#### Assigned task
Taking the first line of the listing as the start and the line containing "Software & Simulation (281, 1687)" as the end, reproduce everything in between exactly, both ends included.

#### Material provided
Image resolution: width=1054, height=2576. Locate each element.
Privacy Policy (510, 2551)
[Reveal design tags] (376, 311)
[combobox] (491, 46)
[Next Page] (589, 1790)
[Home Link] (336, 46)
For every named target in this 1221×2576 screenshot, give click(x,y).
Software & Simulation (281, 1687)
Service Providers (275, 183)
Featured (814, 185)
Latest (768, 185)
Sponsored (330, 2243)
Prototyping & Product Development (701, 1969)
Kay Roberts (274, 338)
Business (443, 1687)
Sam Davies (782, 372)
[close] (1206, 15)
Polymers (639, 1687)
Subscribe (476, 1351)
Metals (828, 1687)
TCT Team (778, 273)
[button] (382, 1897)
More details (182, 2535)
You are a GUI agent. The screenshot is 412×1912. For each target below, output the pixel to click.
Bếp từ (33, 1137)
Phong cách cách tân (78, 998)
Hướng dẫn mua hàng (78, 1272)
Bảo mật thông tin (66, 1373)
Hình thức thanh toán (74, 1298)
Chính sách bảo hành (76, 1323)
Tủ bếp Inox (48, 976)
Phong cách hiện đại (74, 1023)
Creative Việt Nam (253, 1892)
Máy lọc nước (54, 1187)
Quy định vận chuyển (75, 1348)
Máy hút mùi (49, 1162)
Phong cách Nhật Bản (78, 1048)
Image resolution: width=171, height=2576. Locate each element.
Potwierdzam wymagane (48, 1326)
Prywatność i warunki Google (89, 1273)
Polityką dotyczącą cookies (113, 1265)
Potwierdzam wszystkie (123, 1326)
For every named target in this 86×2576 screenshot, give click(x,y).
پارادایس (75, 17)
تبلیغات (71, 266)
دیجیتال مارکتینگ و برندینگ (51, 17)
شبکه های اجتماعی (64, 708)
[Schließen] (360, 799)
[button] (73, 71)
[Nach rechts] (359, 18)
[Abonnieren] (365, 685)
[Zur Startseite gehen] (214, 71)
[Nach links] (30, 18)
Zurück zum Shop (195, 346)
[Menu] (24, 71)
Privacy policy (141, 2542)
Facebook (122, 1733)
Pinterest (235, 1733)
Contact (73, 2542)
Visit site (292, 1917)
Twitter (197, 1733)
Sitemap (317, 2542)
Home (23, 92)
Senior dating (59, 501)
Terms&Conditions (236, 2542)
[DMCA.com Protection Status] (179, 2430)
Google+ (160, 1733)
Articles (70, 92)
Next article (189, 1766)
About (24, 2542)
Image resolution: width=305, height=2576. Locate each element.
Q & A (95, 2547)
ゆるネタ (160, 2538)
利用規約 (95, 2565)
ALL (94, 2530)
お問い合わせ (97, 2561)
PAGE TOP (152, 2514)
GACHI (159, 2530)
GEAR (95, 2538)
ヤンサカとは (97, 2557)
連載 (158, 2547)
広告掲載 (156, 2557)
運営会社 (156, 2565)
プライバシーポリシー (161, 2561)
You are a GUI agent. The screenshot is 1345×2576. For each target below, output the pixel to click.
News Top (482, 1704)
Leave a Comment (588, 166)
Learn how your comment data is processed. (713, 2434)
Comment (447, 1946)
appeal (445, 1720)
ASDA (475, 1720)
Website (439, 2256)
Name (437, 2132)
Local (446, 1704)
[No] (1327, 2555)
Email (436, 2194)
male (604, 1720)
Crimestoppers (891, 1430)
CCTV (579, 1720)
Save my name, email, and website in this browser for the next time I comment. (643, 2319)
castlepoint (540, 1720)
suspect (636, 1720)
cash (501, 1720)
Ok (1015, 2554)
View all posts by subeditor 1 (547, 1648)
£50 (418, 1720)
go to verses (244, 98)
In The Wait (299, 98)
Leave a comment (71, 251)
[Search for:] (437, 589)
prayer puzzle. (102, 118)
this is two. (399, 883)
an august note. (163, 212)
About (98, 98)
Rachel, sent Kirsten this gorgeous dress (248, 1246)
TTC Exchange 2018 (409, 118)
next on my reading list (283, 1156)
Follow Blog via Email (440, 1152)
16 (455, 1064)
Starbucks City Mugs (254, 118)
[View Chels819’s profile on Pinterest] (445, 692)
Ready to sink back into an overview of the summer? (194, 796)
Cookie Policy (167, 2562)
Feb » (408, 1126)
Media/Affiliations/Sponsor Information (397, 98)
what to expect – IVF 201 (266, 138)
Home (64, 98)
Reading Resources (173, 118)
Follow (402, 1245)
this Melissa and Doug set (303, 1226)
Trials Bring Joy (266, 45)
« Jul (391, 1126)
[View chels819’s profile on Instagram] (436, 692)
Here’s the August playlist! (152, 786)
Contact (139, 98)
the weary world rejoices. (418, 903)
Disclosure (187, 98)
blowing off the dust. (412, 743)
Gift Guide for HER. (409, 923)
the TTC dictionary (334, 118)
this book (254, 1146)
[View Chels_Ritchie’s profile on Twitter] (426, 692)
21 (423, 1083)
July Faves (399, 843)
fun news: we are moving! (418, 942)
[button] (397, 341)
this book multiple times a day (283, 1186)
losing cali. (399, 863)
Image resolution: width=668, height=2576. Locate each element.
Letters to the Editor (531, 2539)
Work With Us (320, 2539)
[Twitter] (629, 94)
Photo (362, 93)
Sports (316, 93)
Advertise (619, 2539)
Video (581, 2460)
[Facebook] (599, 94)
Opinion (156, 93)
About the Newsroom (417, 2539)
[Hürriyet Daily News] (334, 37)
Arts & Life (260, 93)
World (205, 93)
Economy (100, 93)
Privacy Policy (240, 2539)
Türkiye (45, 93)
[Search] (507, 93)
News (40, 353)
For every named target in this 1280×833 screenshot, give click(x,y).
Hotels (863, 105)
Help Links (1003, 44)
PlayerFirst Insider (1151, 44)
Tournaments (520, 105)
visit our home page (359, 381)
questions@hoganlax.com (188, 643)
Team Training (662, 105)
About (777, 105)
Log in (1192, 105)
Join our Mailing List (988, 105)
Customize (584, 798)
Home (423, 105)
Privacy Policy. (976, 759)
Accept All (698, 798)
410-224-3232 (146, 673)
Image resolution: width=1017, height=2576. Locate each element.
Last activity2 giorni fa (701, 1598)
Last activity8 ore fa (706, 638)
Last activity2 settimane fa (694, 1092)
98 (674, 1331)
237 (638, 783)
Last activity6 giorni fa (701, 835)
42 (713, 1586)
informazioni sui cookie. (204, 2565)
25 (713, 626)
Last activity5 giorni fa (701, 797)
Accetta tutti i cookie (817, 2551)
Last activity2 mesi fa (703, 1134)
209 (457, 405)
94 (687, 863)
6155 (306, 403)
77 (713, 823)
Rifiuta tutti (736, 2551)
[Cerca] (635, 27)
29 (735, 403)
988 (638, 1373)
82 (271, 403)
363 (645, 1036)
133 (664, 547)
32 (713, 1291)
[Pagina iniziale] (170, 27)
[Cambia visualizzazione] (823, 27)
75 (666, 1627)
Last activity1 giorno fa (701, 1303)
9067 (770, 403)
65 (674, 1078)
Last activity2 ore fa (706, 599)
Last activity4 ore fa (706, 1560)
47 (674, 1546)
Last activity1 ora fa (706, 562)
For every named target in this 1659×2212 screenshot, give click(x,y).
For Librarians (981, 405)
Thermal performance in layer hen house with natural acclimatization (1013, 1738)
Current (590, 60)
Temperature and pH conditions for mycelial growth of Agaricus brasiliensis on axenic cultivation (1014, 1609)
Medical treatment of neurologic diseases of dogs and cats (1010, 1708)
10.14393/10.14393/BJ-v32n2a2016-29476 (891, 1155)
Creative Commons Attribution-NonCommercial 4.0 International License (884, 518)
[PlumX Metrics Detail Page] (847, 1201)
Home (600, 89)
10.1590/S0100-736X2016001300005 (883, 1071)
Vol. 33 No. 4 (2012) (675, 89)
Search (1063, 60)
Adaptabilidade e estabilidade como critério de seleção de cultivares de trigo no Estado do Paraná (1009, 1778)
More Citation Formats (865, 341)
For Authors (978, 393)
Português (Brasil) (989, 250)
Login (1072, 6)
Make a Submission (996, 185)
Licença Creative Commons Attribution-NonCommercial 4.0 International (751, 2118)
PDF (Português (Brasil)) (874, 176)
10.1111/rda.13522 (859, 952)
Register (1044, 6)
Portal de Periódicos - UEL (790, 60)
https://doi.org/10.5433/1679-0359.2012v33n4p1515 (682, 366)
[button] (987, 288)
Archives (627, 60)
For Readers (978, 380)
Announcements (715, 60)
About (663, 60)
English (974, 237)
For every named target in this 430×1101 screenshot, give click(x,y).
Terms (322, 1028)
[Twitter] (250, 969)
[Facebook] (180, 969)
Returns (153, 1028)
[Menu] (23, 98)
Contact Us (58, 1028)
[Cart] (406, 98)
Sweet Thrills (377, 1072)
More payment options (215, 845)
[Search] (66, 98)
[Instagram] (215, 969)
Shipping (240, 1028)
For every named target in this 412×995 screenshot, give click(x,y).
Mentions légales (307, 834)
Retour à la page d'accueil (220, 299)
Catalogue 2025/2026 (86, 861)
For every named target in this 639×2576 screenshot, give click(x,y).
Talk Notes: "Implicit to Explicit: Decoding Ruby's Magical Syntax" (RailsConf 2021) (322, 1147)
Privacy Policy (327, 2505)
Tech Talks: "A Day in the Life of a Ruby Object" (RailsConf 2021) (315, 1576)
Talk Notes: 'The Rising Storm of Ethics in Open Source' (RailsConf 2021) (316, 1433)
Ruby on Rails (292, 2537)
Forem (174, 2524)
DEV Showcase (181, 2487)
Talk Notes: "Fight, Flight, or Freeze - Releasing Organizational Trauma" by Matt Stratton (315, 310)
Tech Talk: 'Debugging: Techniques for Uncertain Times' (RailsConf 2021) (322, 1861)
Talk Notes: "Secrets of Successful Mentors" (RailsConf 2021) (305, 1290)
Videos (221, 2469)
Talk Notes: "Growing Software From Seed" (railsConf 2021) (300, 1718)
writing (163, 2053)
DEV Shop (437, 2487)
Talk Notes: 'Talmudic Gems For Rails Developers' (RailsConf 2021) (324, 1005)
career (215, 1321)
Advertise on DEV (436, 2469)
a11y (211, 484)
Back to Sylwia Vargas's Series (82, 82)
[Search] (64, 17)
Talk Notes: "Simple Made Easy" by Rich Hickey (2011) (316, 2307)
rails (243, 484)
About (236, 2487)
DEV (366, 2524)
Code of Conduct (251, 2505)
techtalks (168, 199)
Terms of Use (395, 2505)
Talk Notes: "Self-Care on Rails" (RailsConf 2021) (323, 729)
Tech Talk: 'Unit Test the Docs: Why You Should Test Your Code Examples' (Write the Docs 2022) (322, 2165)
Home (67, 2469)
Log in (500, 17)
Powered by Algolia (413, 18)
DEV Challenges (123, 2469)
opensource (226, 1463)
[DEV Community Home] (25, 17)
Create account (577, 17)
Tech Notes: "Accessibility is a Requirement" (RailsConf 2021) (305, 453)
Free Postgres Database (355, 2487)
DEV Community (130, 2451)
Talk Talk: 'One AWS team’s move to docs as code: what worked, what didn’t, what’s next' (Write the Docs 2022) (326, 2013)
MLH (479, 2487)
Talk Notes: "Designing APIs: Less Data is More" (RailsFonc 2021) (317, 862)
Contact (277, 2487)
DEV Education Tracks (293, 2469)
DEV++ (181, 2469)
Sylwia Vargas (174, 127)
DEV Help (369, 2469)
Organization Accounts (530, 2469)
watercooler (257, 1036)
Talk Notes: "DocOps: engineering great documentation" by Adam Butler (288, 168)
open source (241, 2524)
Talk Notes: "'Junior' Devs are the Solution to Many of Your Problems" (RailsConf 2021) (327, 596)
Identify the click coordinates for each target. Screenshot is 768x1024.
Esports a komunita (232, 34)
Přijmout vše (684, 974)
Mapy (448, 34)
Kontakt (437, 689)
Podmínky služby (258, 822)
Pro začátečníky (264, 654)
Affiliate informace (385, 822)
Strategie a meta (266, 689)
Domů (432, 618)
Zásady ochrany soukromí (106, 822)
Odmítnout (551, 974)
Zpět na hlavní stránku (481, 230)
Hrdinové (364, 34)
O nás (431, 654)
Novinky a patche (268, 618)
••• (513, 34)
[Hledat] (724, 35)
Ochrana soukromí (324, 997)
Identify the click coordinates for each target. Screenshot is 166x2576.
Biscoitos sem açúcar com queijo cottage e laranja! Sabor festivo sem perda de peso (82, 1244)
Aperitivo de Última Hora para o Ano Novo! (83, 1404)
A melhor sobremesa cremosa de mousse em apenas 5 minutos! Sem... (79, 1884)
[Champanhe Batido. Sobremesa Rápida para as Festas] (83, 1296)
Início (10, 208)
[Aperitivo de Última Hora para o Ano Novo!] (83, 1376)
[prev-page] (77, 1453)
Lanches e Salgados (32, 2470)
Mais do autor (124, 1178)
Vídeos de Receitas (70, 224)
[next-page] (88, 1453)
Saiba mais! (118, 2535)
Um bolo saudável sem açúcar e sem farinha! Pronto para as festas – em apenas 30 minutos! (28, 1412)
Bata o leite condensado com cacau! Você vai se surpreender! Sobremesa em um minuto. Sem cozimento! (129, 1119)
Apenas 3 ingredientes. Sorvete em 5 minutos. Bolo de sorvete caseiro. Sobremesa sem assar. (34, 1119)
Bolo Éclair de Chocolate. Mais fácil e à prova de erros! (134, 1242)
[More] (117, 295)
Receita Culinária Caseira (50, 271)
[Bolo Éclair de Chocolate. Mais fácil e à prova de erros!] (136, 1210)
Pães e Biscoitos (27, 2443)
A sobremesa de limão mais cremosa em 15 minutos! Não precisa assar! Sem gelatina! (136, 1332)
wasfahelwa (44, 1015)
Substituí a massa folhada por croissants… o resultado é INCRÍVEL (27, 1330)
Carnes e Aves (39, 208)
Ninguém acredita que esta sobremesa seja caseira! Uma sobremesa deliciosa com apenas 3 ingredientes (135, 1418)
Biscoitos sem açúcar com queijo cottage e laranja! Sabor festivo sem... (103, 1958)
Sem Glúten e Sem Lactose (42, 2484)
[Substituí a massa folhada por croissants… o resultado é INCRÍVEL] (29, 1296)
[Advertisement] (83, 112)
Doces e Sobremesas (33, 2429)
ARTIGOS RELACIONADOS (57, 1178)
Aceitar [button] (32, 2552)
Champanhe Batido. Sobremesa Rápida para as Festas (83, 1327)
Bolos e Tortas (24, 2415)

#### Solution to this problem
Image resolution: width=1054, height=2576. Locate each element.
Privacy Policy (510, 2551)
[Reveal design tags] (376, 311)
[combobox] (491, 46)
[Next Page] (589, 1790)
[Home Link] (336, 46)
For every named target in this 1221×2576 screenshot, give click(x,y).
Software & Simulation (281, 1687)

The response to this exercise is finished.